Sorry for the rambling!

OP posts:
TheYear2000 · 12/07/2023 09:53

I'm so sorry for everything your husband and you have gone through. I'm not an expert but I imagine the trauma your husband experienced in losing his father to suicide would have impacted upon him and his own feelings/mental health. I'm sure that your own children are in a much more secure environment with regards to emotions/mental health and know that they can talk about their feelings/no problem is insurmountable etc. Has your husband had therapy? If this is something you're really worried about, I wonder if either couples or family therapy would be useful too.

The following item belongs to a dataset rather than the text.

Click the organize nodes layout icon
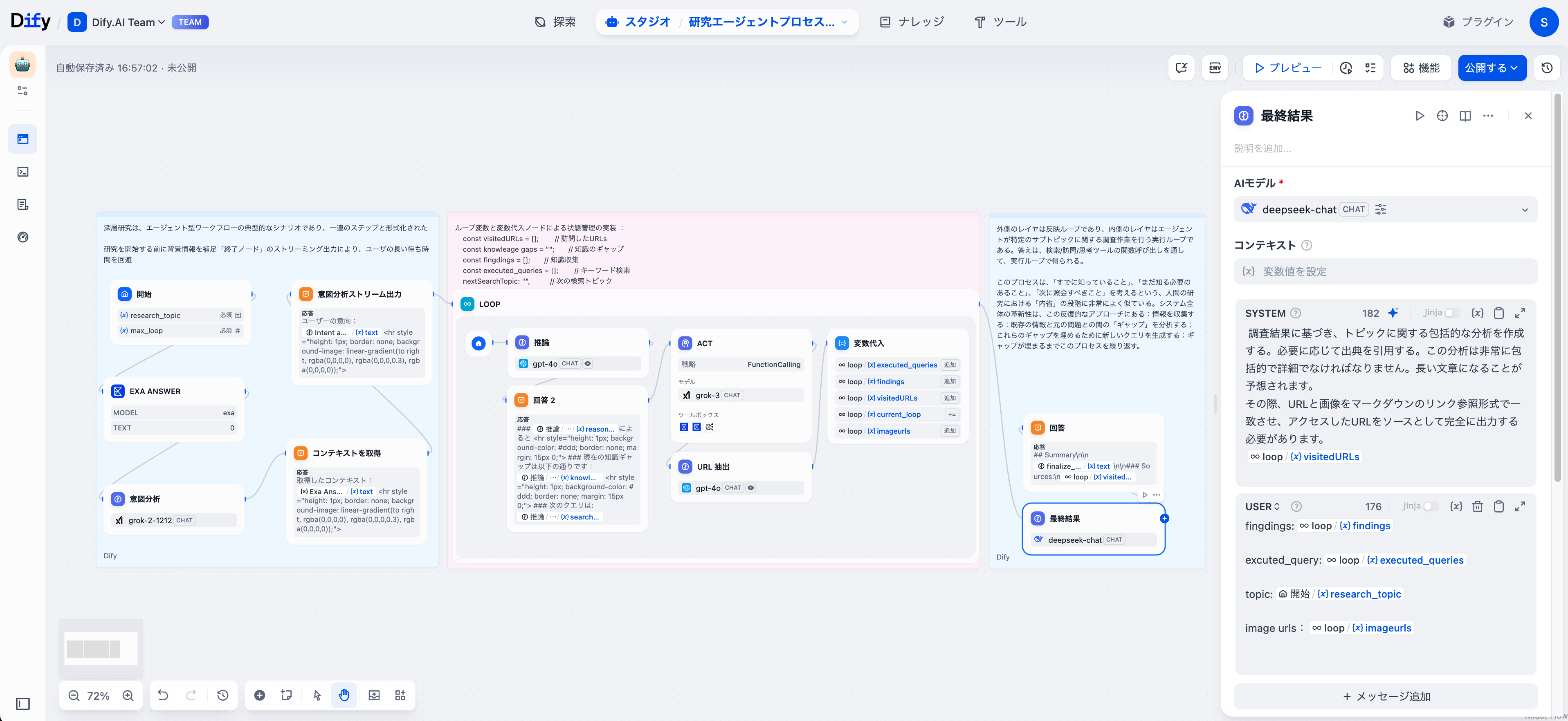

TheYear2000 · 12/07/2023 09:57

Ps, also it's very different for them to eventually know that their grandfather died from suicide when it seems age appropriate (late teens?) to knowing that their father attempted it. I'm not sure whether the latter would be something I'd ever disclose, or certainly not until they are 25+.
Its one thing to say "dad used to struggle with his mental health but he got help and is much better now" and another to disclose all the details. I think maybe when they're teens in the interest of promoting healthy acceptance of mental health problems it would be possibly healthy to say we all sometimes struggle etc.

DramatisPersonae · 12/07/2023 10:07

I can't speak to the suicide angle, but of the generations of my mother's/my family of which I'm aware, (1) my mother's father had lifelong poor MH and was hospitalised on a number of occasions, and given electroshock therapy; (2) his son from his first marriage (my mother's half-brother) had extremely poor MH after going missing and cutting off contact with his family after he emigrated to the UK, and being found a broken man, years later; (3) my mother's full brother (from her father's second marriage) has no diagnosis, but is an extremely anxious, depressive, fragile man who has struggled with ordinary life; (4) and my own brother, while he is married and holds down a job, is a depressed and anxious person.

I don't know whether any of them made suicide attempts. It would never be talked about in the family. My mother strongly stigmatises mental illness, and I only found out about my grandfather's hospitalisation in the psychiatric hospital when I was researching family history.

It was why I was hoping my own baby would be a daughter. All the women in my mother's family appear unaffected. I had a DS, and am watching him like a hawk, and making sure he knows there's a place in the world for his emotions.

A novel based on real life events (and which I recommend to anyone because it's brilliant, funny and humane) is Miriam Toews' All My Puny Sorrows. Her sister died by suicide 12 years after her father did the same.

Best wishes to you, OP. I understand the feeling of being on high alert. You sound as if you're doing all the right things.